By August 28, 2019No Comments

The Center for Rural Development recently hosted a listening session in partnership with the Kentucky Access to Justice Commission (KAJC). The session brought together representatives from various facets of the community to discuss how low to moderate income citizens access services for their civil legal needs.

“Creating a better way of life for the citizens we serve remains at the heart of The Center for Rural Development’s mission,” said Lonnie Lawson, President & CEO of The Center. “It is an honor to host this listening session and support dialog that will bring improvements to our justice system for citizens in our region.”

In November of 2018, Kentucky was awarded a Justice for All Grant (JFA Grant) from the National Center for State Courts (NCSC). The goal of the JFA Grant is to achieve access to justice for all Kentuckians facing civil legal needs.

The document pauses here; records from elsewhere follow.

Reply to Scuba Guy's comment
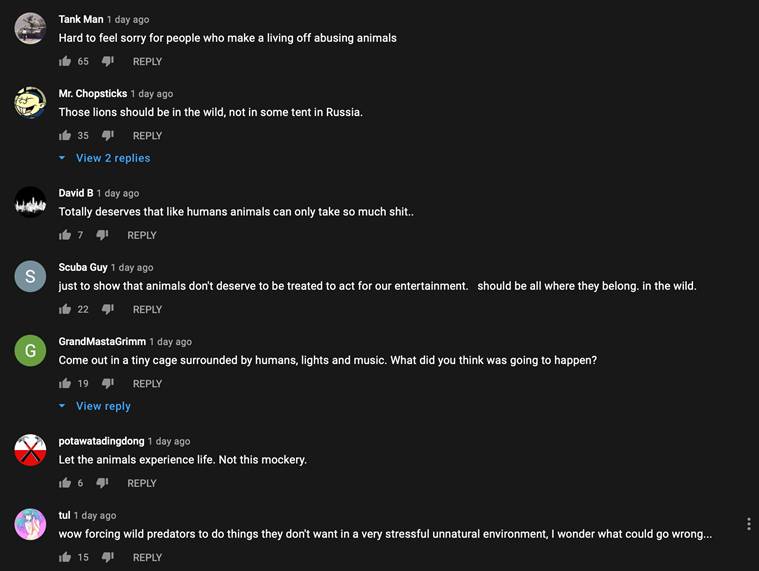The height and width of the screenshot is (571, 759). (147, 310)
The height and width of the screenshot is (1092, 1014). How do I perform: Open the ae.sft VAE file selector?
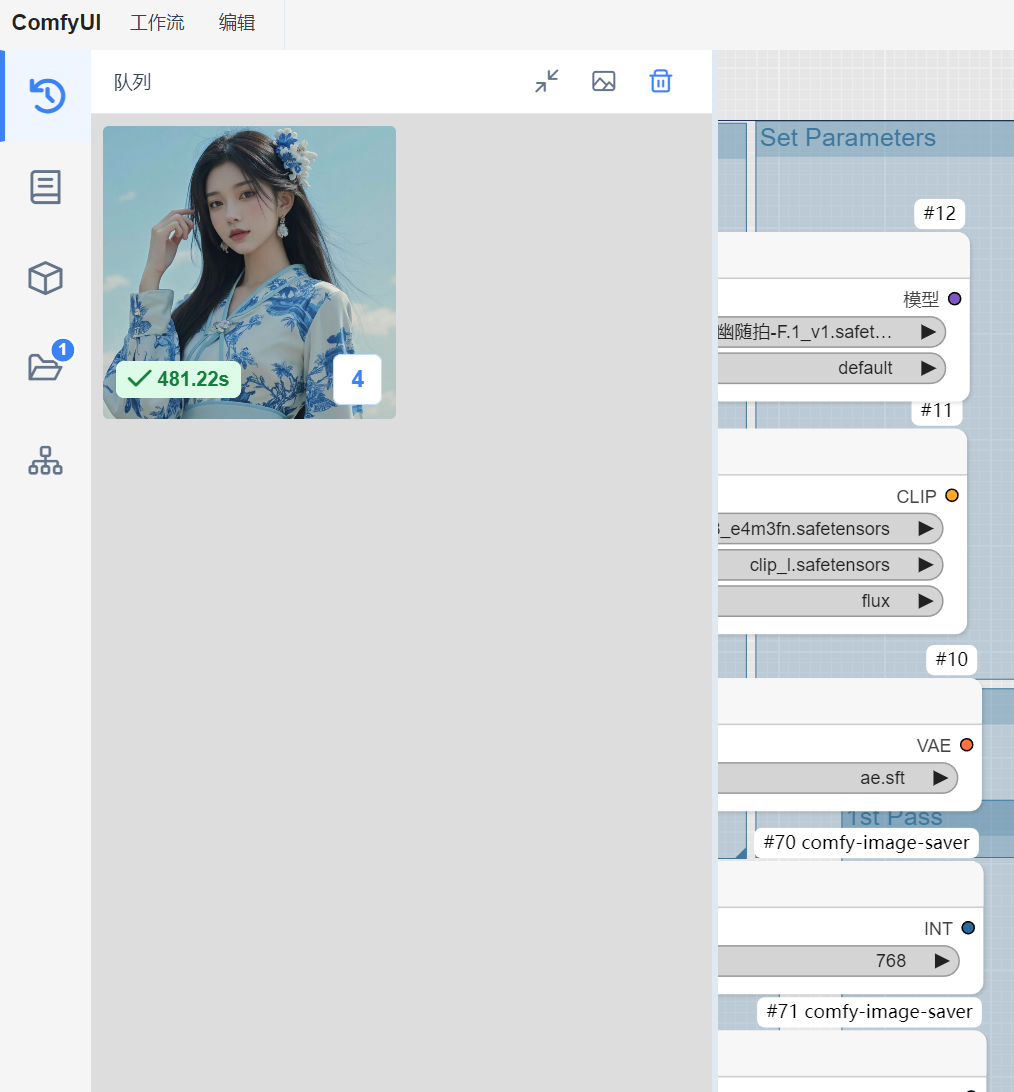838,777

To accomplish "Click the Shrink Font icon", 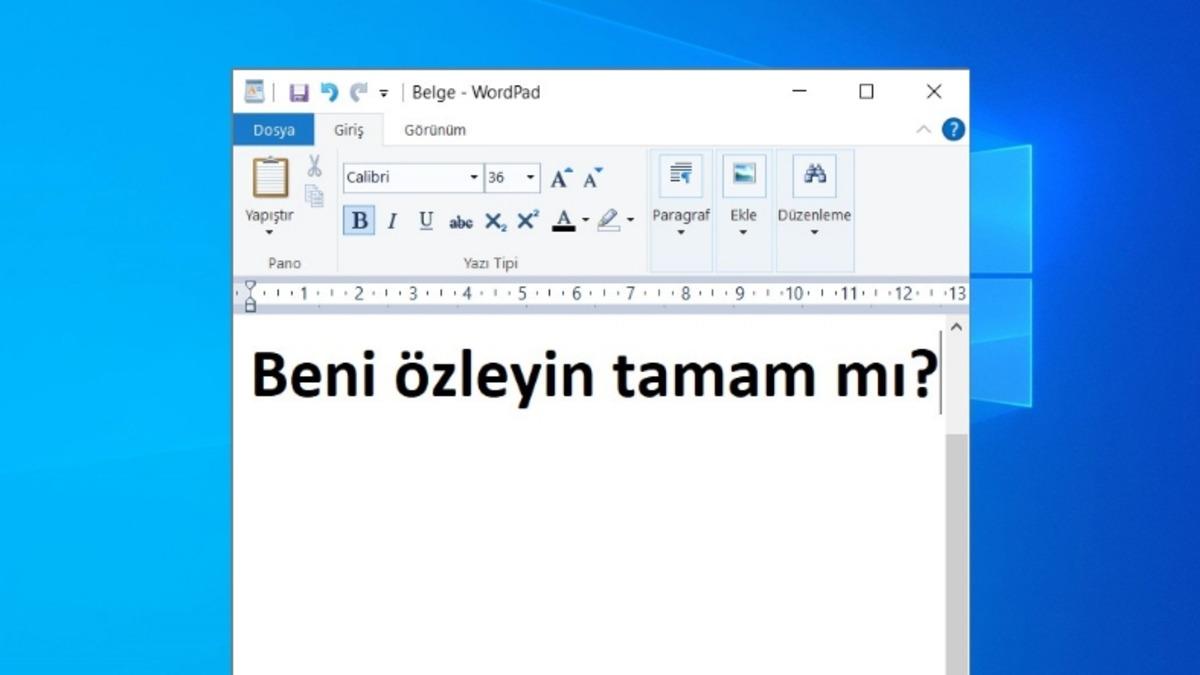I will [x=592, y=178].
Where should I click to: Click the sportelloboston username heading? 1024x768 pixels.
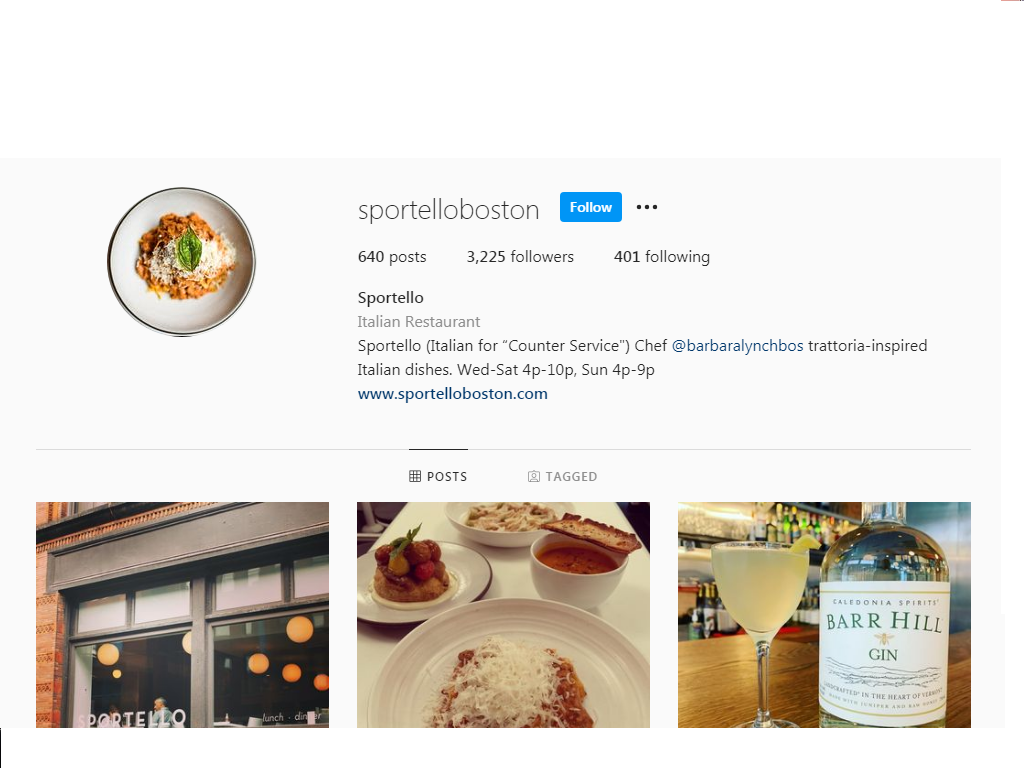coord(449,210)
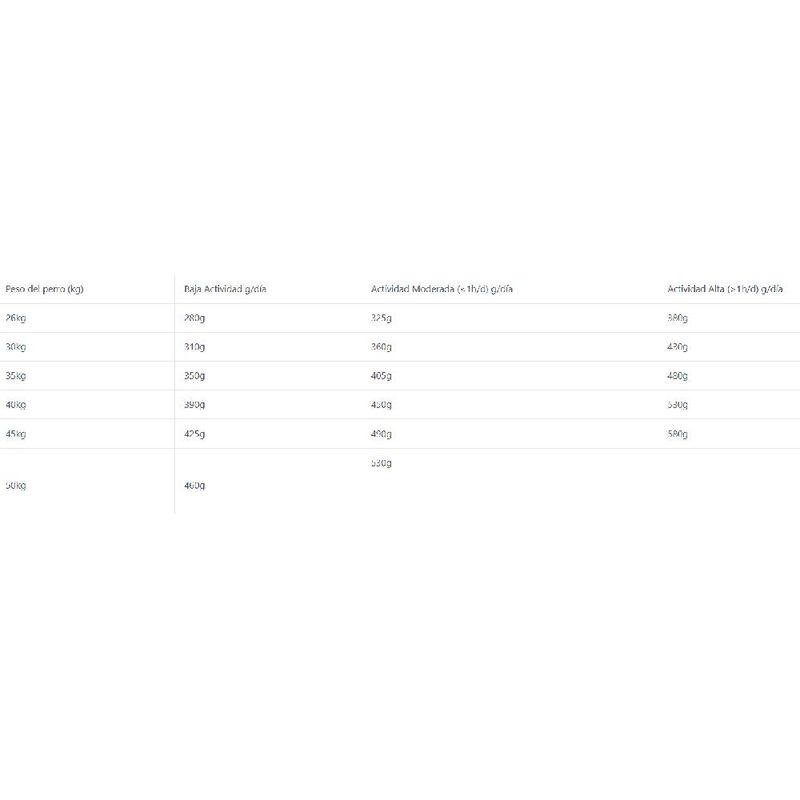Select the 40kg weight cell
Viewport: 800px width, 800px height.
pos(15,405)
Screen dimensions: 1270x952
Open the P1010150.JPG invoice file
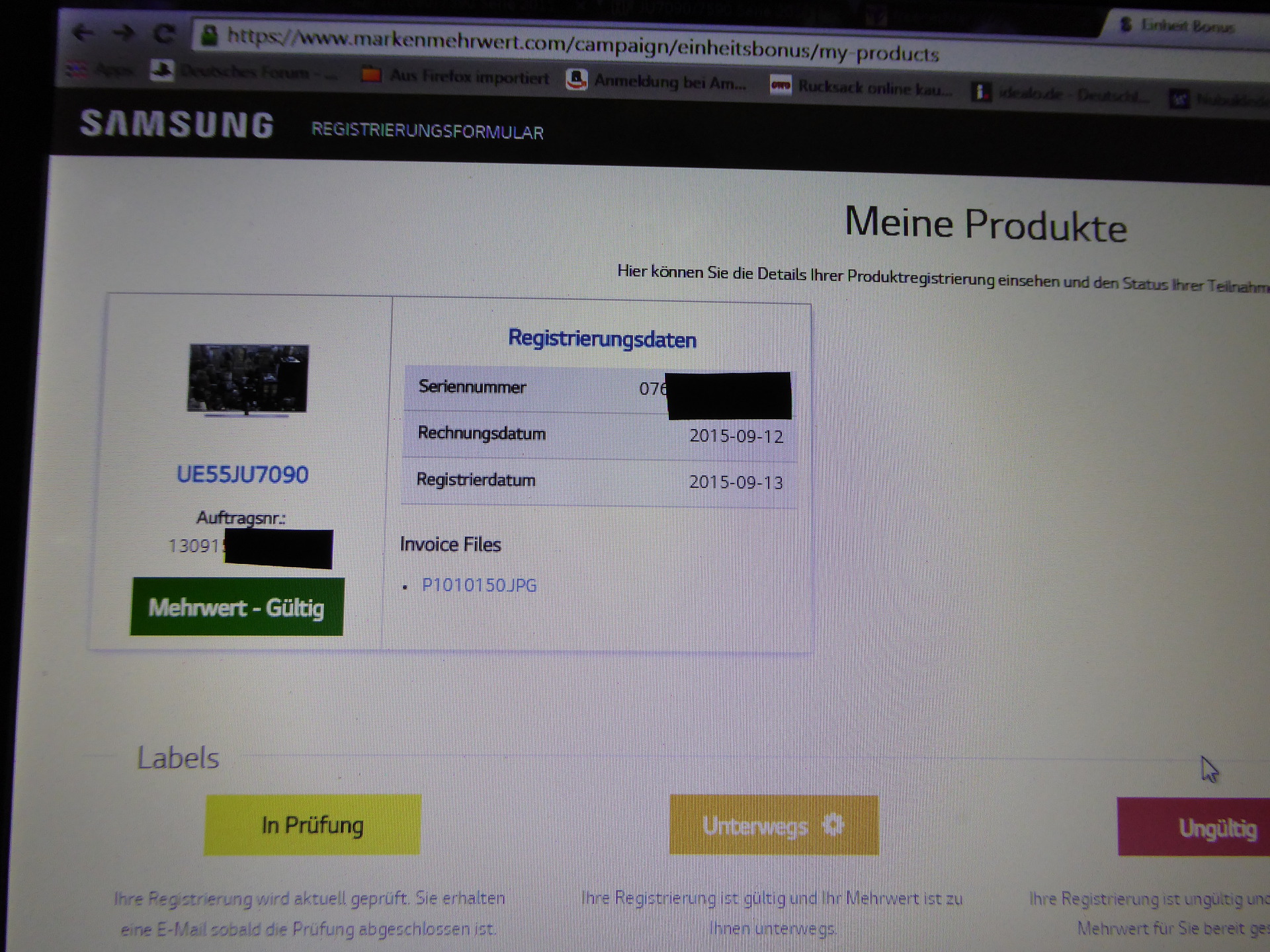(479, 585)
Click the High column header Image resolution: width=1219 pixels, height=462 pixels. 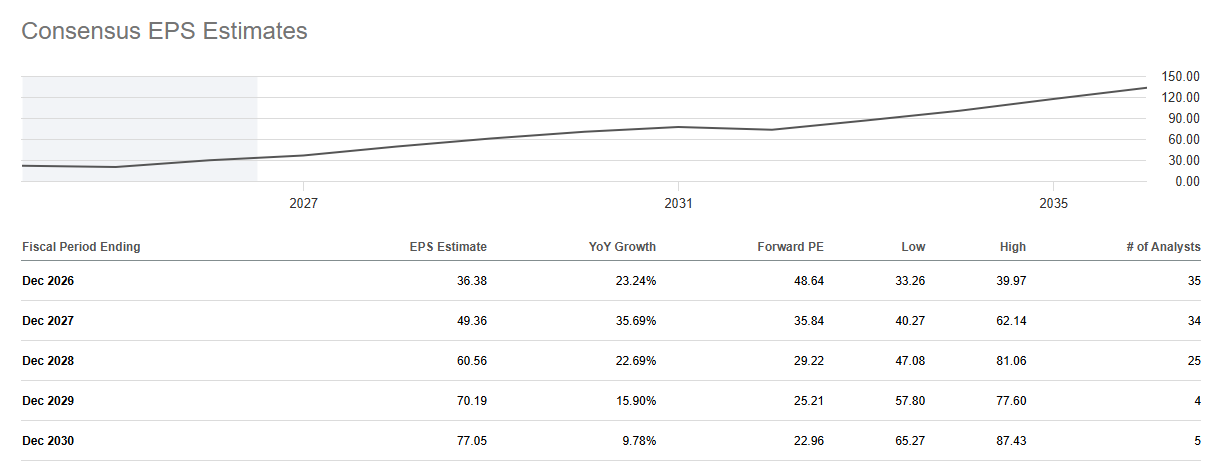click(x=1012, y=247)
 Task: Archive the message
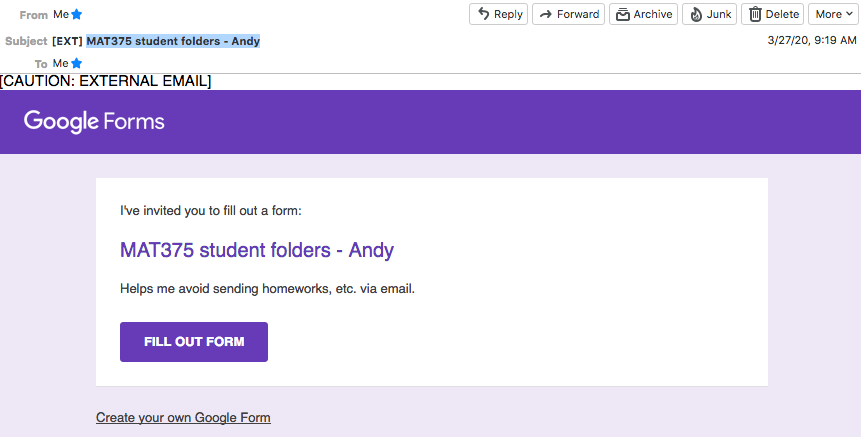643,14
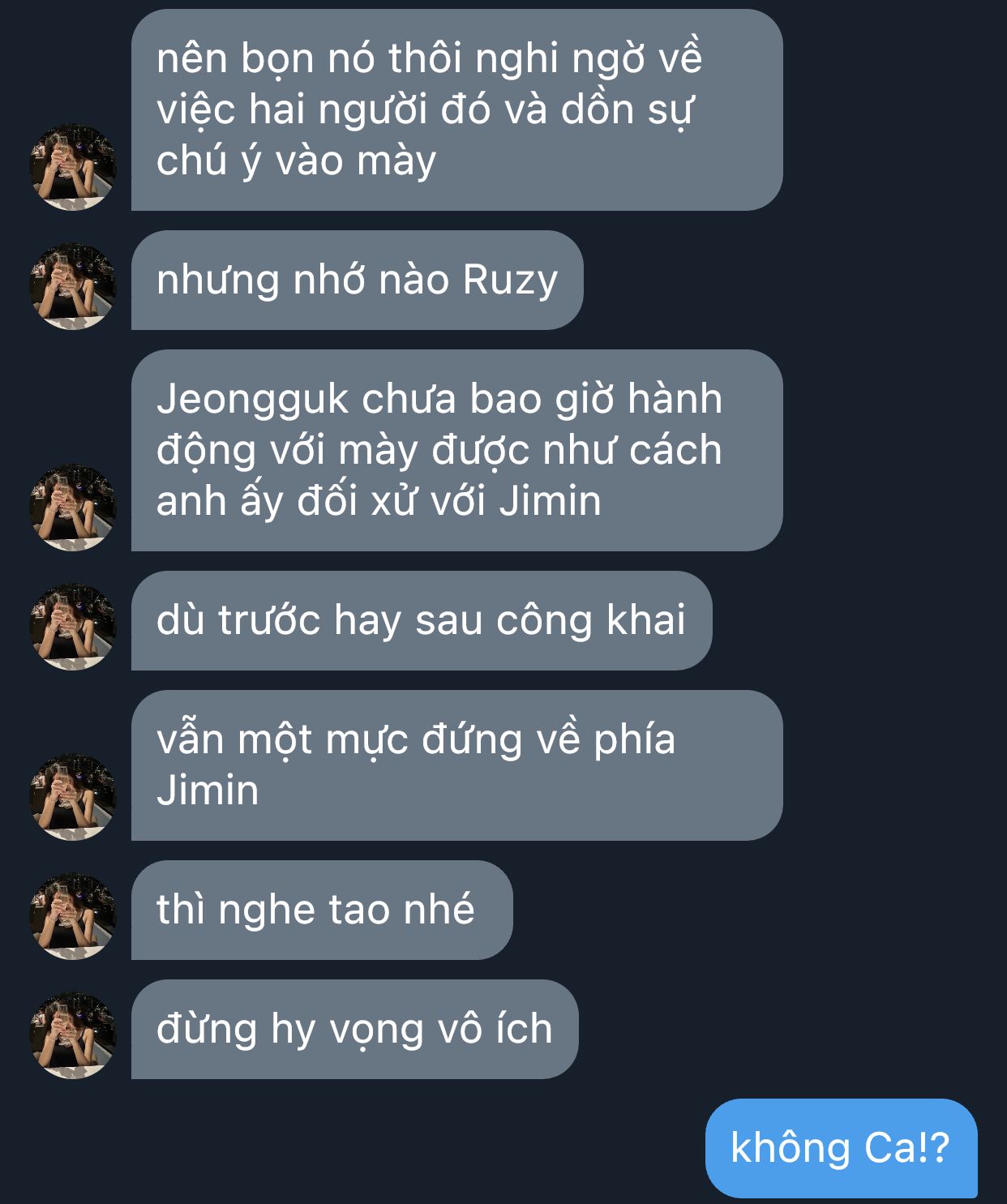Image resolution: width=1007 pixels, height=1204 pixels.
Task: Tap avatar next to 'thì nghe tao nhé'
Action: click(73, 916)
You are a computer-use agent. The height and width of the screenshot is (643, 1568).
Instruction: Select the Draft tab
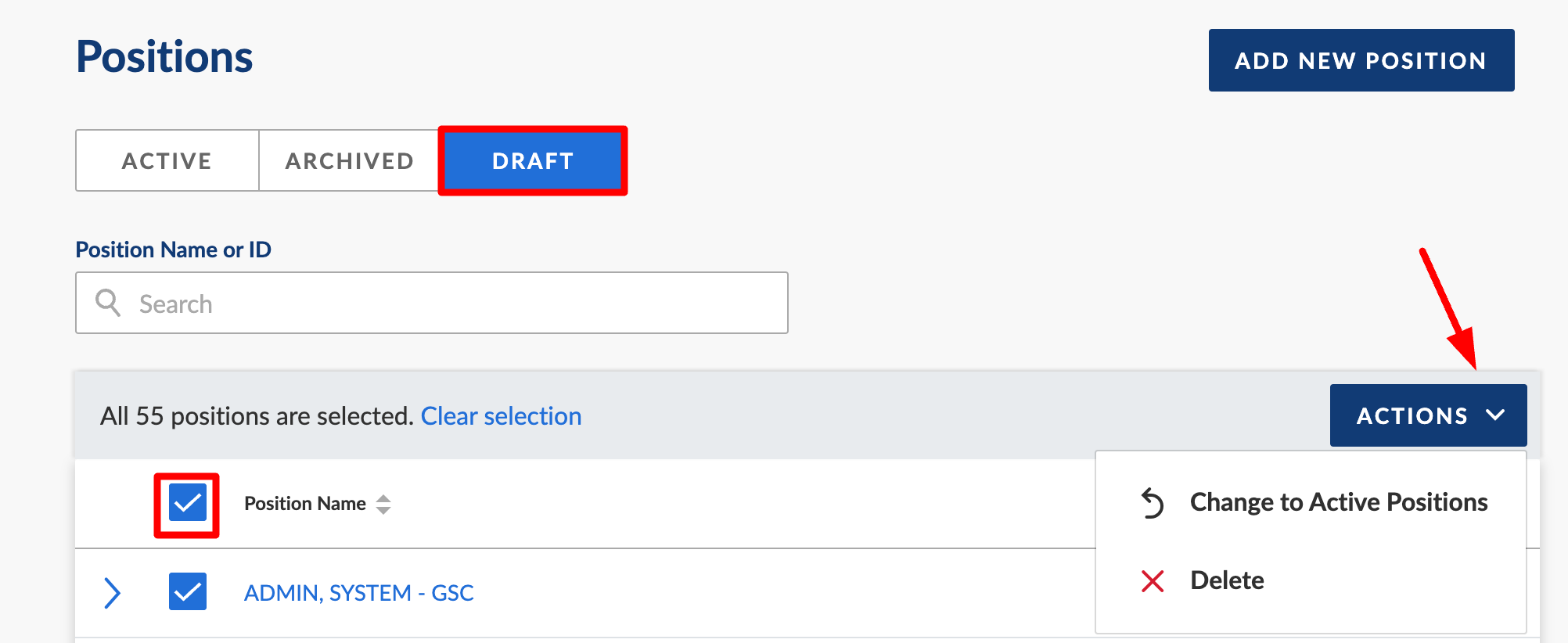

The initiative will ultimately lead to the development of a strategic plan that answers the following three questions:

  • What resources does Kentucky possess that can be leveraged to address civil legal needs?
  • What gaps and barriers exist within those resources?
  • What efficient and effective measures can be taken to fill those gaps and/or remove those barriers?

The Somerset session was one of several that KAJC is conducting across the state. Listening sessions with social service agencies, community leaders and those in substance abuse and treatment have also been held in Mayfield, Covington, Owingsville, and Hazard.

During the Somerset session, at The Center for Rural Development, several innovative solutions were suggested to address the gaps and barriers. These included training programs for service providers, such as ministers, who are often among the first to be approached to solve problems; non-lawyer trained “navigators”; and methods for connecting the service programs and raising awareness of assistance that is available.

Over the next few months, KAJC will continue to examine possible solutions to the existing gaps and barriers. Listening sessions will continue, but will take a turn toward more specific population groups, personal interviews, and conversations that focus on particular issues and solutions.